A much more concise solution, using advanced Python features like list comprehension combined with NumPy, to evaluate Hermite polynomials and generate the matrix in a single expression.

Here’s an example:

import numpy as np
from scipy.special import hermite

# Define complex points, degree, and construct Vandermonde matrix
complex_points = np.array([complex(1, 2), complex(3, 4)])
max_degree = 3
hermite_matrix = np.array([[hermite(i)(p) for i in range(max_degree + 1)] for p in complex_points])

print(hermite_matrix)

The output is a compact and efficient one-liner that accomplishes the same as the previous methods.

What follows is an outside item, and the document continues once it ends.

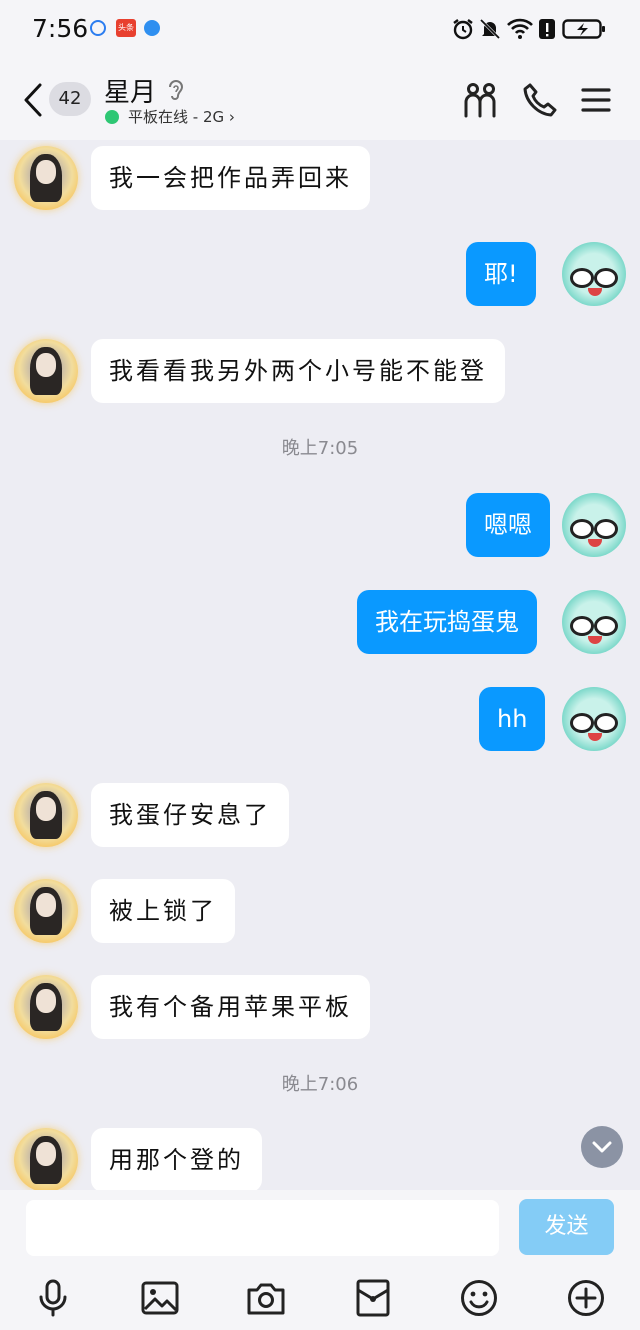 The image size is (640, 1330). What do you see at coordinates (60, 28) in the screenshot?
I see `status-time: 7:56` at bounding box center [60, 28].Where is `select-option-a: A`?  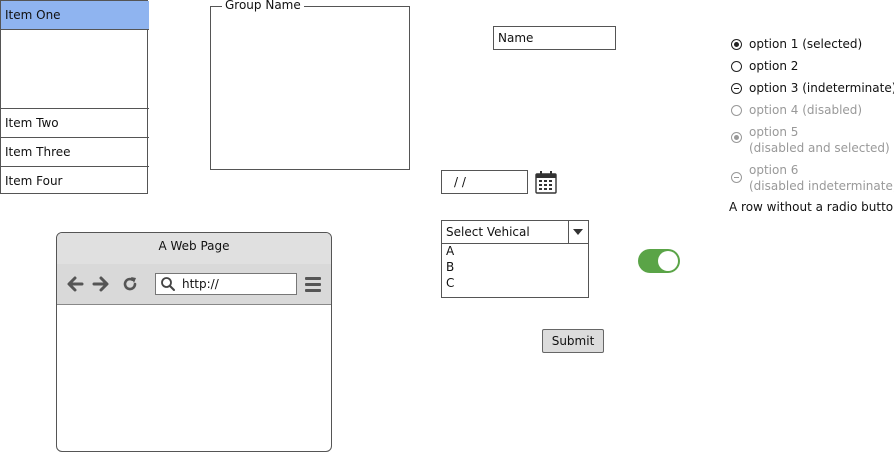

This one-liner leverages list comprehension to succinctly create the Vandermonde matrix by evaluating Hermite polynomials at each point in the complex array, showcasing Python’s ability to condense powerful operations into a single line of code.

Summary/Discussion

  • Method 1: Utilizing NumPy and SciPy. Strengths: Leverages powerful libraries for numerical computation, providing speed and reliability. Weaknesses: Relies on third-party libraries, may not be ideal for environments where they aren’t available.
  • Method 2: Pure Python implementation. Strengths: No dependencies on outside libraries, excellent for learning and environments with restrictions. Weaknesses: Generally slower and less efficient than library-based solutions.
  • Method 3: Using NumPy’s Polynomial class. Strengths: Offers an object-oriented approach to polynomials, enabling more complex operations and reusability. Weaknesses: Adds complexity to the code, might be overkill for simple tasks.
  • Method 4: Leveraging SymPy for symbolic computation. Strengths: Provides exact results and enables further symbolic manipulations. Weaknesses: Might be slower due to symbolic computation overhead and unnecessary if numerical answers are sufficient.
  • Bonus Method 5: NumPy with List Comprehension. Strengths: Very concise and Pythonic. Weaknesses: Readability may suffer for those who are not familiar with list comprehensions.